Broad-spectrum antibiotics were initiated and chest tube placement took place. Pleural drainage was abundant, malodorous, and viscous. The appropriate pleural studies confirmed the exudative nature of the effusion and cultures grew gram-positive Streptococcus gordonii. Patient remained afebrile and hemodynamically stable throughout hospitalization with improvement in symptoms.

The cavitary lesion was a challenge. Initially we ruled out tuberculosis, endocarditis, and active oropharyngeal infection foci. There was a concern for malignancy. A small biopsy was taken for analysis, which showed tissue necrosis with yellowish sulfur granules and filamentous gram-positive fungal-like pathogens confirming Actinomyces spp., susceptible to beta-lactams. Appropriate antibiotic course took place and patient was asymptomatic 6 weeks after hospital discharge.

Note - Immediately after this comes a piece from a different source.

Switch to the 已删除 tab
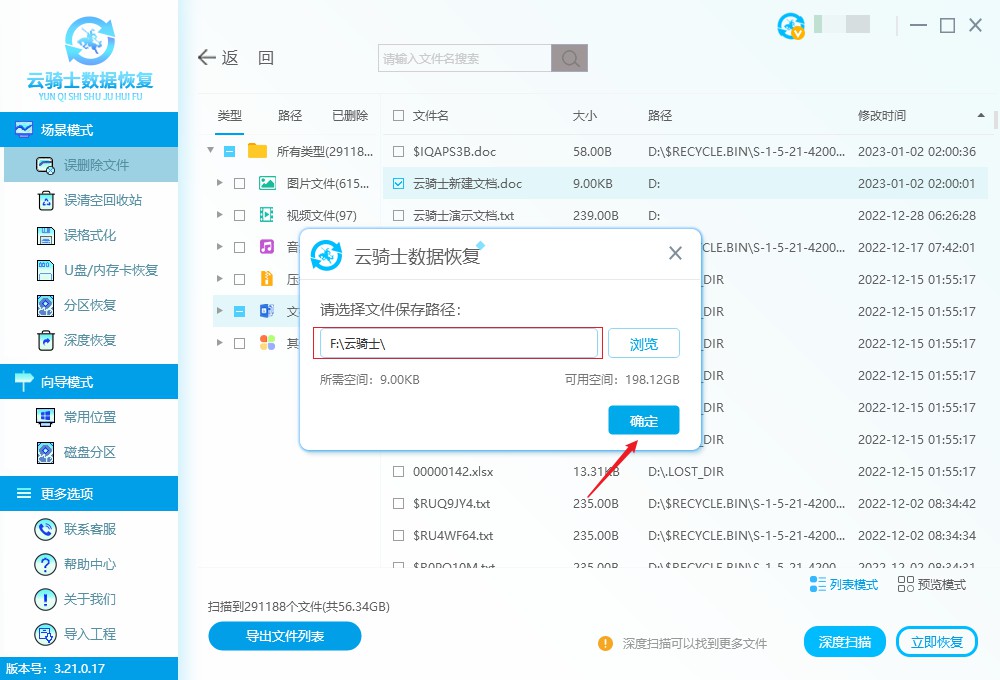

Pleural effusions can develop as a consequence of increased hydrostatic pressure or decreased oncotic pressure [5, 6]. Host factors predisposing patients to empyema include pneumonia and parapneumonic effusions, as well as contiguous infections of the esophagus, mediastinum, and subdiaphragmatic areas [7, 8]. Pleural effusions are nutritionally rich culture media in which WBC defenses are severely impaired [9]. In overtly healthy adults, the bacteria most commonly causing pleural empyema are S. aureus, S. pneumoniae, and Streptococcus pyogenes [5, 10]. Although Pneumococcal pneumonia may present with parapneumonic pleural effusions in 40% of patients, empyema occurs in only 5% of those [5, 10]. Group A Streptococcal pneumonia occurs less frequently than Pneumococcal pneumonia but is associated with a higher frequency of pleural effusions that progress to empyema and sepsis [10, 11]. This highlights the important role played by specific pathogens in the development and severity of empyema. Although any microorganism able to produce pneumonia could consequently progress to empyema, certain bacteria are associated with a more aggressive course. Recognizing the clinical and historic scenarios in which these microorganisms are prone to develop becomes paramount in the early detection and prompt treatment of empyema. Physicians should seek host-specific and epidemiological information that helps to identify risks of infection with specific pathogens.

A well-recognized association is that of Klebsiella pneumonia and empyema development in alcoholic patients. Their decreased host defenses impair their ability to fight the infection and usually present with advanced disease [12, 13]. The correlation of empyema with staphylococcus genus after chest trauma or post-influenza A virus infection has been extensively described [14].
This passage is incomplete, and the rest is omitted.